What we provide as proof — GE packing slip showing the G1A suffix. Isolation amplifier verification — we photograph the modules with their date codes. Update rate test — oscilloscope capture showing 2 ms. HART frequency response test — gain at 1.2 kHz and 2.2 kHz (must be >0.95). Latch test — we trigger the latch and capture the freeze timing. Calibration certificate for all 8 channels.

Pricing context — Our price sits 20–30% above refurbished boards (which have fake updates) and 10–15% below GE’s last list price. The premium covers genuine fast isolation amplifiers, a working hardware latch, a 12-month warranty, and the certainty that your control loop will get its data every 2 ms.

Performance Benchmarks & Test Results

Accuracy at 25°C — 4.000 mA input: 4.001 mA reading. 12.000 mA: 12.000 mA. 20.000 mA: 20.000 mA.

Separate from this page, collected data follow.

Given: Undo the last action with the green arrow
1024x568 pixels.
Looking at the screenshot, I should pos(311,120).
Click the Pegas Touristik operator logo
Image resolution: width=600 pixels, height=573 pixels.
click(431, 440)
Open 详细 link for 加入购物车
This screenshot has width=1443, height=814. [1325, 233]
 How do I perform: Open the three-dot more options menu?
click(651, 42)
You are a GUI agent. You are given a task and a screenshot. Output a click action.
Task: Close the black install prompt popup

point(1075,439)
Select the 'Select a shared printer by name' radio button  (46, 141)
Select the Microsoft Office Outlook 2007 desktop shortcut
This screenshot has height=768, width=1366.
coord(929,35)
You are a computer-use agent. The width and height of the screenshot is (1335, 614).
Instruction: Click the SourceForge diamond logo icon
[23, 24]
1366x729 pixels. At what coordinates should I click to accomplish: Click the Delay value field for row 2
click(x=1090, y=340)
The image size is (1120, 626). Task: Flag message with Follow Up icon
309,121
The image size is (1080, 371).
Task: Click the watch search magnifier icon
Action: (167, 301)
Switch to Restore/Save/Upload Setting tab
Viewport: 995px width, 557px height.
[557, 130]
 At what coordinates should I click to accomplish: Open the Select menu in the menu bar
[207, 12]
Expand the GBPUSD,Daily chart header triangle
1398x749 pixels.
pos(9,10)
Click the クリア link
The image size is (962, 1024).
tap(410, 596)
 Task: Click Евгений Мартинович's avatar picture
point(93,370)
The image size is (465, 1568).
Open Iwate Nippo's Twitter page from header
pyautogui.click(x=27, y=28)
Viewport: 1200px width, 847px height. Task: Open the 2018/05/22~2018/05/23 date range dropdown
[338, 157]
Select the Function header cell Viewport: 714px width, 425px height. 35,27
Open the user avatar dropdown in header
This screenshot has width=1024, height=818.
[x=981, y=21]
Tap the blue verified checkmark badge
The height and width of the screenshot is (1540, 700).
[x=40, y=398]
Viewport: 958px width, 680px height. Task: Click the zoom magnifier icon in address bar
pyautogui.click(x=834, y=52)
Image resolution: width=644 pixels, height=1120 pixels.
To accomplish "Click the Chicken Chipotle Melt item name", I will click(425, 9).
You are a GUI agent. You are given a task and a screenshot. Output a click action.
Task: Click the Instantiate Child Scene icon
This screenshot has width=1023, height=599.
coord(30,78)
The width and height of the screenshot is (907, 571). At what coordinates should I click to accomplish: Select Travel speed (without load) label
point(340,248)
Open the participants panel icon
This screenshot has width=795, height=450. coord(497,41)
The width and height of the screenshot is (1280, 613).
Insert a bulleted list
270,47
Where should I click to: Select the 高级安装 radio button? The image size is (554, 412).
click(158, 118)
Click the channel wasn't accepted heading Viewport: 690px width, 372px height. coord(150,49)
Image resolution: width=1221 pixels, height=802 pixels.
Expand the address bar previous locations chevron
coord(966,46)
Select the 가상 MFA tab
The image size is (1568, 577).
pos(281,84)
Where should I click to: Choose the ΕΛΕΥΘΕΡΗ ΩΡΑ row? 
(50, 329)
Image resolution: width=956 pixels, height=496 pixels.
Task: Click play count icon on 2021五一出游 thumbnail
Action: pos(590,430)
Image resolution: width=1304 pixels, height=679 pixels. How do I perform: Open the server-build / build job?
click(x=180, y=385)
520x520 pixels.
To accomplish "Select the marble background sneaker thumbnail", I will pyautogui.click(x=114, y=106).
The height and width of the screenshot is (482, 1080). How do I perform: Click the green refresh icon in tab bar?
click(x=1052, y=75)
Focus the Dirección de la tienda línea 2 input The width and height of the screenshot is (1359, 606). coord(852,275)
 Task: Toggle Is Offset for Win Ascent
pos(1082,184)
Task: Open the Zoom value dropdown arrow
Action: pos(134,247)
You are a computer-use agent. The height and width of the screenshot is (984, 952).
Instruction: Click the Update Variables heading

Update rate — 2.1 ms typical for all 8 channels. The latch freezes all channels within 1 µs.

HART gain — At 1.2 kHz: gain = 0.99. At 2.2 kHz: gain = 0.98. Better than the G1.

HART phase shift — At 1.2 kHz: 3 degrees. At 2.2 kHz: 5 degrees. Improved.

Bandwidth — -3 dB at 22 kHz. The isolation amplifiers are faster.

Isolation leakage — 1500 VAC between adjacent channels: leakage under 2 µA.

Latch response — Latch pulse to freeze: 0.5 µs typical. The latch is very fast.

Temperature drift — At 0°C: 20.00 mA reads 19.997 mA. At 50°C: 20.00 mA reads 20.004 mA.

Power consumption — 450 mA at +5 V (2.25 watts) plus analog rails. Total about 3.8 watts.

Thermal performance — At 25°C ambient, the isolation amplifiers run at 54°C. At 50°C ambient, they hit 79°C — within the 85°C rating but close. Forced airflow recommended.

Reliability — GE’s published MTBF for the FSAAG1A: 170,000 hours (ground fixed, 40°C ambient). The G1A is for when 4 ms is too slow. When a flow control loop needs 2 ms response. When you need to latch eight channels simultaneously. It delivers. Just add loop power externally. Use the latch for event capture. Provide airflow for high ambient temperatures. And don’t buy refurbished. The fake boards have slow isolation amplifiers and missing latches. And you won’t know until the loop oscillates. At 3 AM. On a packaging line. In Illinois. Ask me how I know.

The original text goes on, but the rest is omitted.